Подобное этому бывает и в жизни одного человека. По немощи совершив грех, человек может усилием воли восстать, очиститься покаянием и более не повторять непотребных поступков. Но если грех совершается часто, успел укорениться, бороться с ним несравненно труднее. Застарелый грех превращается в привычку, в навык, становится уже не просто грехом, а пороком. Порочная страсть подавляет волю человека к исправлению, его благие стремления уже бессильны – он превращается в жалкого раба греха, и, если останется в таком состоянии, его душа погибнет вовеки. Для спасения таких грешников Милосердный Господь Промыслом Своим попускает им тяжелые болезни или иные жестокие скорби, чтобы от жгучего страдания человек мог опомниться и победить господствующую над ним душепагубную страсть. Так бывает в судьбах людей – так бывает и в судьбах целых народов.

Тверской летописец говорит: «Из-за грехов наших пришли народы неизвестные, о которых никто не знал точно и не знает, кто они, и откуда пришли, и каков их язык, и какого они племени, и какой веры. И называют их татарами, а иные говорят – таурмены, а другие – печенеги. Некоторые говорят, что это те народы, о которых Мефодий, епископ Патарский, сообщает, что они вышли из пустыни Етриевской, находящейся между востоком и севером. Ибо Мефодий говорит так: “К скончанию времени появятся те, которых загнал Гедеон, и, выйдя оттуда, пленят всю землю от востока до Евфрата и от Тигра до Понтийского моря, кроме Эфиопии”. Один Бог знает, кто они такие и откуда пришли, о них хорошо известно премудрым людям, которые разбираются в книгах. Мы же не знаем, кто они такие, и написали о них на память о бедах, которые они принесли…

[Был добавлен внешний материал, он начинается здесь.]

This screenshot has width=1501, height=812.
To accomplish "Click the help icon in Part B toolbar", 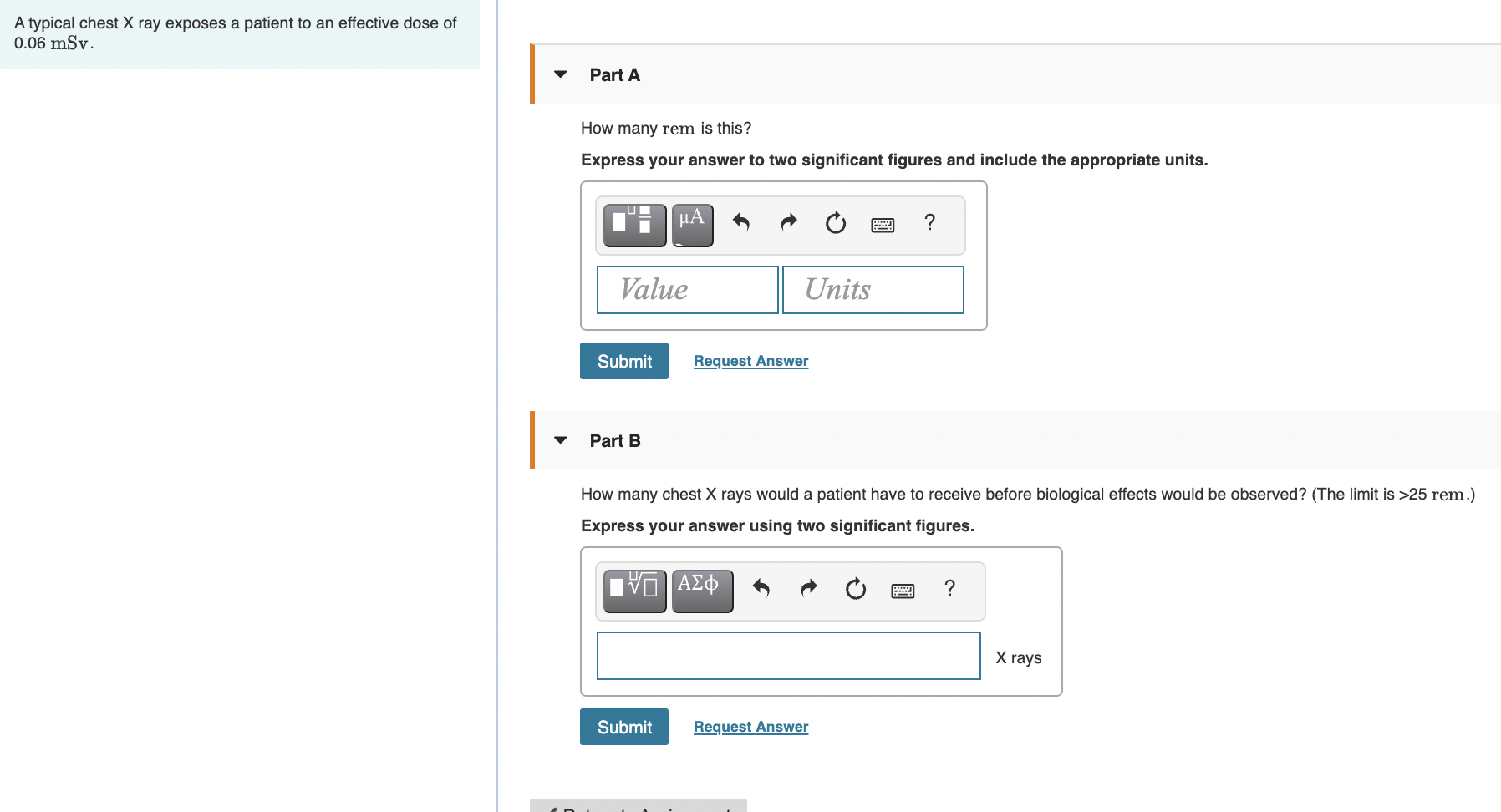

Но все это случилось не из-за татар, а из-за гордости и высокомерия русских князей попустил Бог такое.»

Вскоре Руси не по легендам, а в грозной реальности пришлось близко познакомиться с прежде неведомыми народами – ордынцами, нашествием и властью которых врачевал Правосудный Господь застарелый грех Русской земли и ее князей.

Пока раздробленная Русь коснела в междоусобных кровопролитиях, на восток от нее объединялась Великая Степь. Несравненно меньше общего, чем у русских жителей разных уделов, было у степных народов и племен – они разнились по вере, языку, обычаям, но у степняков был общий и страшный враг. Китайская Поднебесная империя, непомерно гордая своей цивилизацией, презирала и ненавидела степных соседей-кочевников. Из Китая в Степь регулярно направлялись истребительные военные экспедиции, убивавшие всех степняков, которых им удавалось настигнуть. К набегам китайских палаческих отрядов присовокуплялось коварство китайской дипломатии, умело стравливавшей между собой кочевые племена. Так бы и уничтожалось одно племя степняков за другим, но один из племенных вождей внутренней Монголии, Темучин, прославившийся под именем Чингисхана (1162–1227), сумел сплотить вокруг себя сначала все монгольские роды, а затем и всю необъятную, разноязыкую и разноверную Великую Степь. Так возникла спаянная беспрекословным повиновением верховному правителю и железной дисциплиной могущественная военизированная держава – Великая Орда, покорившая почти всю Азию (в том числе и надменный Китай), захватившая Русь, огнем и мечом прошедшая Венгрию и Польшу, заставившая Европу дрожать от ужаса.